US China policy is changing. One well-informed observer put it this way in a recent conversation on Twitter: “There’s currently a great deal of consensus in the US for not just more competition with, but also separation from, China.”
Another claimed this “growing anti-China sentiment” has been “building for years” and is now being shaped into a “whole of society response” based on a “deep antipathy towards China” that “will probably be impossible to change.” The president of a leading US think tank recently argued America’s supposed new “China fixation” can and should be harnessed “to rally elected leaders around a program of American strength and renewal.”
Cultivating enmity towards others is a lousy way to try to renew oneself. Raising the specter of foreign enemies to create domestic unity is a recipe for war. Attempting to separate the people of the United States from a fifth of humanity is a fool’s errand in this era of climate change, technological interdependence and the accelerating integration of human societies, economies and cultures.

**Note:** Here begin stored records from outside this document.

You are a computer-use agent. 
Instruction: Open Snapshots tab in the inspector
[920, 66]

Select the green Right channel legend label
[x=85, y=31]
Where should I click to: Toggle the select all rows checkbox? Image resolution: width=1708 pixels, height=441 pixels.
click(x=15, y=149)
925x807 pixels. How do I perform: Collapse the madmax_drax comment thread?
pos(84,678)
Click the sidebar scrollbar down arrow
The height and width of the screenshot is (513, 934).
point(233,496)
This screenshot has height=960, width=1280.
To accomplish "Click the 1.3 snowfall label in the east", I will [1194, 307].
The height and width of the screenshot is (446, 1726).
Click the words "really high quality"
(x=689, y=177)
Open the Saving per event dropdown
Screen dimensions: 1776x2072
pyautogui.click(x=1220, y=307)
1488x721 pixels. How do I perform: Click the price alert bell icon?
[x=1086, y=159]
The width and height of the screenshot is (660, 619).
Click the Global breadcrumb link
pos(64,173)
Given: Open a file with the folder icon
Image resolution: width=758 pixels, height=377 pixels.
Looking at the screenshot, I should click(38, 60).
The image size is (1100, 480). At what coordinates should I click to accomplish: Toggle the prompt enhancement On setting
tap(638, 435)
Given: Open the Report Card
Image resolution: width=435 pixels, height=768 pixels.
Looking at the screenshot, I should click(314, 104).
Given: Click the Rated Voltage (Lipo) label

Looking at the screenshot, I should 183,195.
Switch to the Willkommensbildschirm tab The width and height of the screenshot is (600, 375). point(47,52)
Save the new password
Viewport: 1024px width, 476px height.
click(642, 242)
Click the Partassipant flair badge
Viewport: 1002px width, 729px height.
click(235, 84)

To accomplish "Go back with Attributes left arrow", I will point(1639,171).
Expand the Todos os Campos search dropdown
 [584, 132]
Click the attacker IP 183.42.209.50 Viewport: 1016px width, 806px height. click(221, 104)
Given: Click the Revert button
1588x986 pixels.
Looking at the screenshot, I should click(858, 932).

The concept of globalization was not conceived as a policy option but as a description. One cannot be for or against it any more than one can be for or against describing the color of the sky as blue. No matter what our respective governments do, Chinese ideas and actions will affect American lives and vice versa. They cannot be walled-off and contained. They can only be engaged.
How to engage China is the appropriate question for US policy makers, who should keep in mind that China is more than its government, and that its government is more than the small number of leaders who occupy its highest offices.
By any measure, since the United States recognized that government and normalized relations with its multitudinous subjects, the United States has affected Chinese society and culture to a far greater degree than China has affected American society and culture. Indeed, one can interpret the Sisyphean efforts of China’s senior leadership to mediate the relationship by attempting to restrict access to ubiquitous information as an indicator of the direction and magnitude of Chinese social and cultural change.
It is hard to see how US policies that encourage widespread general antipathy towards China by punishing its entrepreneurs, harassing its scientists and doubting the good intentions of its citizens with the express aim of driving a wedge between the two countries benefits anyone except, perhaps, the few senior Chinese leaders who would also prefer to put a little more distance between the two societies and cultures.
It is equally hard to understand why US pundits and policy-makers appear to be in awe of the supposed power of Chinese leaders who seem to be terrified of their own subjects. The cacophony of US voices raising alarm about the rise of China may want to consider the possibility that the upper echelon of the Chinese Communist Party spends so much effort trying to project strength because it understands the inherent weakness of any government responsible for meeting the needs and managing the expectations of 1.4 billion people. That may be why China’s new National Security Commission is more focused on what is happening inside China’s borders than beyond them.
The described US consensus for greater separation is based on the highly questionable assumption that engagement failed. That assumption is based on an unadvisedly narrow benchmark.
The decisions on China policy US elites made in the 1970s, 80s and 90s were premised on the hope, if not the expectation, that China’s communist government would either change its ways or fail. US corporate elites agreed to onerous Chinese impositions in exchange for access to Chinese markets, including demands to transfer technology, because they assumed those impositions would be short-lived. US political elites went along with their corporate patrons because they assumed China’s communist government would either become more open or collapse. The Chinese Communist Party not only survived engagement with its ideology and practices intact, it presided over decades of increasing prosperity.
Ripping apart the social, economic and cultural relationships that bind Chinese and Americans together won’t make us less interdependent. The world is too small for 1.4 billion producers and consumers to go about their business without impacting the lives of everyone else on the planet, including Americans.
China’s new CRISPR babies is an example worth contemplating. Would it be better or worse to have a relationship so fraught with fear and mistrust that our scientists, philosophers and policy-makers cannot talk constructively about the consequences of how advanced technologies like this are employed?
Moreover, there’s no guarantee separation will accomplish what engagement did not. Promoting American hostility towards China, much less making it the political cornerstone of American unity and renewal, is unlikely to produce a more open Chinese regime.
US elite hopes to fundamentally change China’s government may be unrealized. But the US government has managed to engage it for the last forty years and the enormous space that created for everyone who is not in government to engage each other has benefited both societies and economies. This interaction has contributed to making East Asia one of the most peaceful and productive regions in the world. That’s a much better benchmark for measuring success or failure.